Bombeiros lutam para debelar incêndio em prédio de Belgrado bombardeado pelos EUA | Foto: Reprodução

Há 25 anos, em 24 de março de 1999, com a agressão militar contra a Iugoslávia, bombardeada por 78 dias, passando por cima do Conselho de Segurança da ONU e da lei internacional, os EUA, sob o governo de Bill Clinton, explicitou ao mundo a entrada em vigor da ditadura norte-americana sobre o planeta pós-dissolução da URSS – há ouvidos que preferem ‘hegemonia’ -, mais tarde rotulada de “ordem global sob regras”.

Agressão que deixou um rastro de cinco mil mortos, mais asilos de idosos, creches, escolas, fábricas, estações de tratamento de água, linhas de transmissão de energia e até mesmo um trem de passageiros em destroços.

Cerca de 2.300 mísseis de cruzeiro e 14.000 bombas foram lançados sobre o pequeno Estado soberano no centro da Europa.

Nem a TV estatal ou a embaixada chinesa em Belgrado escaparam da barbárie. Estava aberto o caminho para os ataques ao Iraque, ao Afeganistão, à Líbia e a quem quer que prezasse a própria soberania, “as guerras eternas”. Com a Iugoslávia esquartejada, o mundo estava de volta à lei da selva.

Em sua blitzkrieg aérea, a Otan despejou entre dez a 15 toneladas de urânio depletado, que provocaram um desastre ambiental e multiplicaram por cinco os casos de câncer.

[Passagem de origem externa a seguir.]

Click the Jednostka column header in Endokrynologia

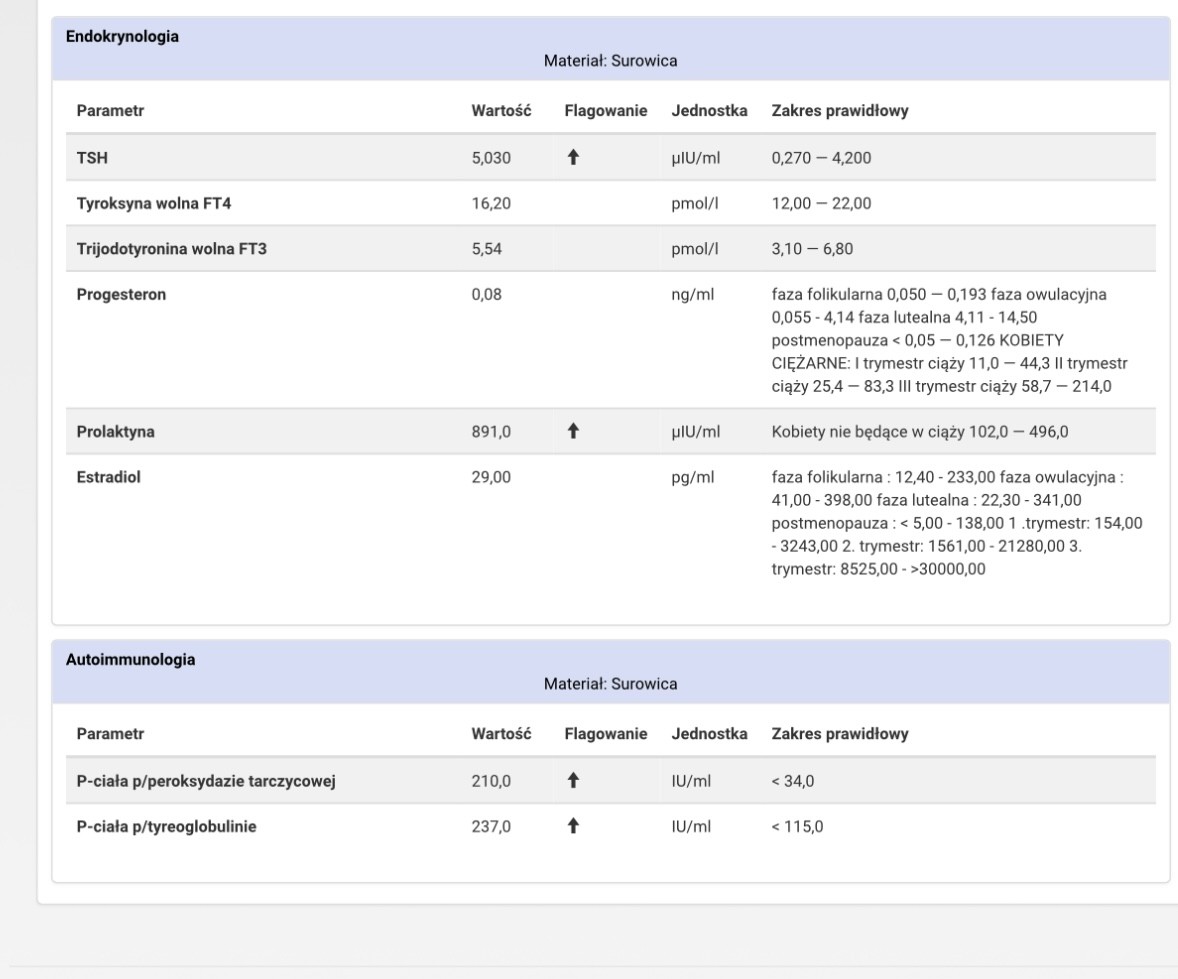(x=710, y=111)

“MORTE AOS FASCISTAS DA OTAN”

O presidente sérvio Aleksandar Vucic lembrou que há 25 anos, “19 dos [países] mais poderosos e mais fortes atacaram a Sérvia – sem qualquer direito e pela primeira vez sem uma decisão do Conselho de Segurança da ONU”. Ele descreveu como os membros da Otan “destruíram o país, mataram crianças, destruíram o seu território”.

No domingo, em Belgrado, uma multidão homenageou na Praça da República os mortos e os que resistiram, e denunciou os crimes de Washington e de seus cúmplices. Os manifestantes portavam bandeiras sérvias e cartazes com as inscrições “morte aos fascistas da Otan” e “morte ao imperialismo”, segundo a agência de notícias TASS.

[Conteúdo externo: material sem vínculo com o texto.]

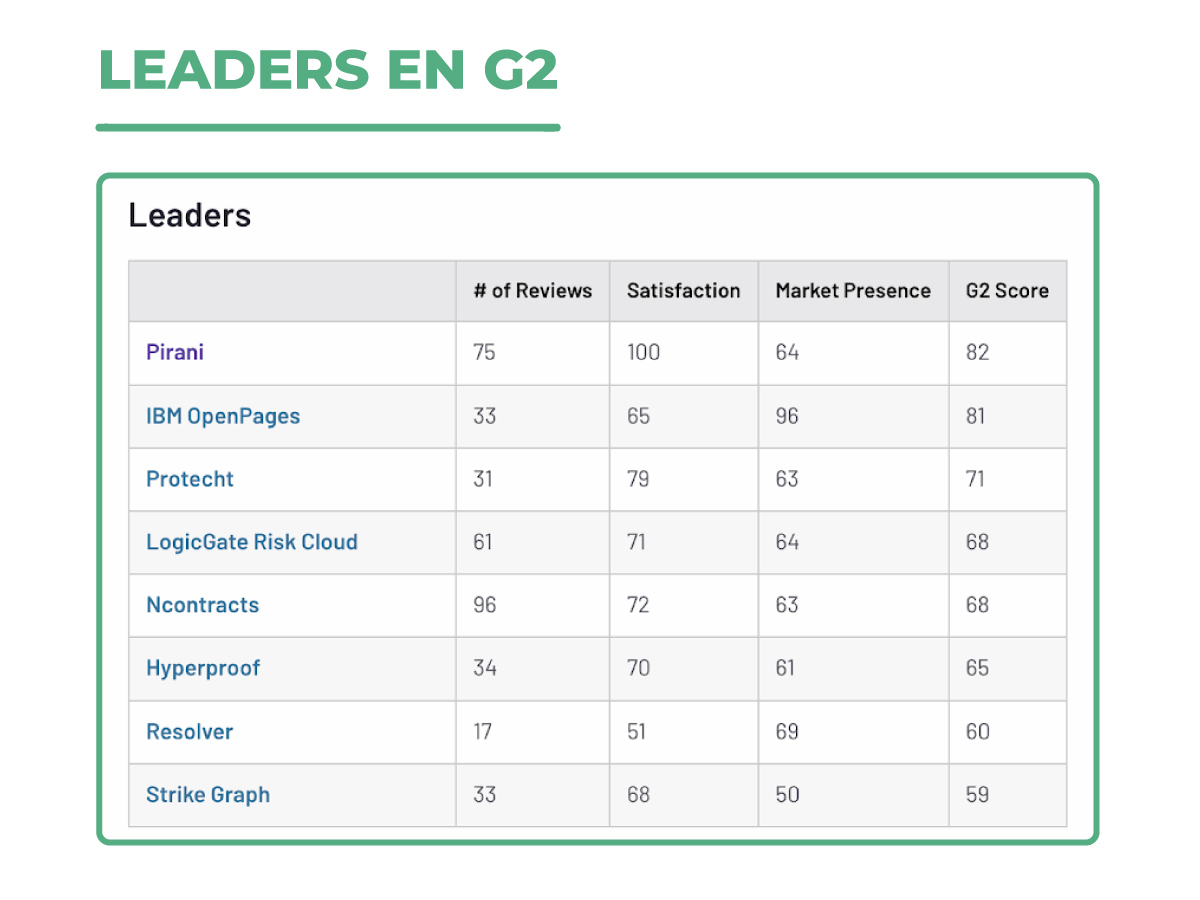Select the Ncontracts link
Viewport: 1200px width, 900px height.
pos(203,605)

Uma enorme faixa com os dizeres “A Otan é uma ocupante, fora da Sérvia” foi estendida. Também houve um ato, perto do monumento Chama Eterna, dedicado às vítimas da agressão de 1999, em que também foi expressa solidariedade ao povo russo, com um minuto de silêncio em memória dos mortos no ataque terrorista à casa de shows Crocus.

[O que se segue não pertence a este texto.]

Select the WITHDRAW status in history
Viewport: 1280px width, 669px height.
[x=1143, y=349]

A embaixada russa em Belgrado lembrou as palavras do então primeiro-ministro russo Yevgeny Primakov, que estava a caminho de Washington para uma reunião com Clinton quando soube do bombardeio, e mandou o avião dar meia volta.

“Este não é apenas um ataque contra um país, mas um ataque contra toda a ordem mundial que surgiu após a Segunda Guerra Mundial”.

Como pretexto para a agressão, os EUA organizaram uma provocação com bandos de terroristas e traficantes albaneses, paparicados pela CIA, em Kosovo/Metodiha, o milenar berço da nação sérvia, alegando ser uma operação “humanitária”.

“INACEITÁVEL”, DISSE PUTIN

A TV russa exibiu no domingo um documentário intitulado “Belgrado”, de Andrei Kondrashov, sobre a agressão da Otan à Iugoslávia em 1999.

“O que o Ocidente fez foi completamente inaceitável. Sem qualquer resolução do Conselho de Segurança da ONU, eles começaram diretamente uma operação militar, uma guerra de fato, no centro da Europa, e com o bombardeio da capital [da Iugoslávia], Belgrado”, disse Putin ao canal Rossiya 1.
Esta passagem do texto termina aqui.